Just wondering if anyone else has a Polarvision and what their take is on it. I bought one last season and it worked great the dozen or so times I used it - one button operation, gave the depth of water through a foot and a half of ice, marked fish, worked fine UNTIL .... I pulled it out and put new batteries in it today and NOTHING. Tried another set of 9-volts and this time it showed a couple lines and bars on the LED and that was it. Tried more batteries, combinations of batteries, etc. and that was the most I could get out of it (tested all the batteries and they are fine. Unfortunately the 1-year warranty just expired as well. Not too happy right now. Anyone else have problems with their Polarvisions or ever deal with Strikemaster's customer service dept.??


----------



## Bucktail Butch (Jan 5, 2003)

Matt,
I've had a Polarvision since they first came out and I love it.

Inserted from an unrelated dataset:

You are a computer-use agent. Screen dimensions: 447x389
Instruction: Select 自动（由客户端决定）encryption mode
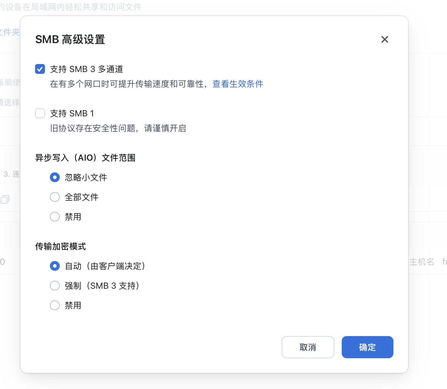click(55, 266)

I use it strictly to check depth and locate structure (humps, breaks, edges, etc.). For actual fishing, I have a FL-8SLT.
A couple of years ago, I dropped it on the ice and cracked the black plastic transducer cover. I took it home and dried it out then patched the crack with epoxy and it worked fine. However, the next year, the digital would only show three lines, so I called Marcum (who now evidently owns Strikemaster) and they told me how to send it in. I did as they said and they returned it to me, repaired at no charge. They are great people to deal with.
Butch


----------



## Matt Schalk (Dec 20, 2000)

I sent my PolarVision out to StrikeMaster today - we'll see how things go. I also noticed a few hairline cracks around where the blue main body attaches to the black transducer cover. Who knows - maybe somebody used a bad batch of glue that day and it reacted with the plastic and goofed up the electronics.


----------



## Matt Schalk (Dec 20, 2000)

Doorbell rang yesterday afternoon and it was the UPS man ... he had a box for me from StrikeMaster. Inside the box was a new PolarVision to replace the one that went out on me. It is the older style that takes two 9-volts, but that's fine with me because it's just like the one I had. Put batteries in and it seems to work fine - will hopefully get to try it out on the ice soon. Quality and speedy service from StrikeMaster - unfortunately they didn't let me know why the one I had went out.


----------



## carp_assasin (Jan 8, 2003)

sounds like strikemaster is great company to deal with, I'll keep that in mind for future purchases!


----------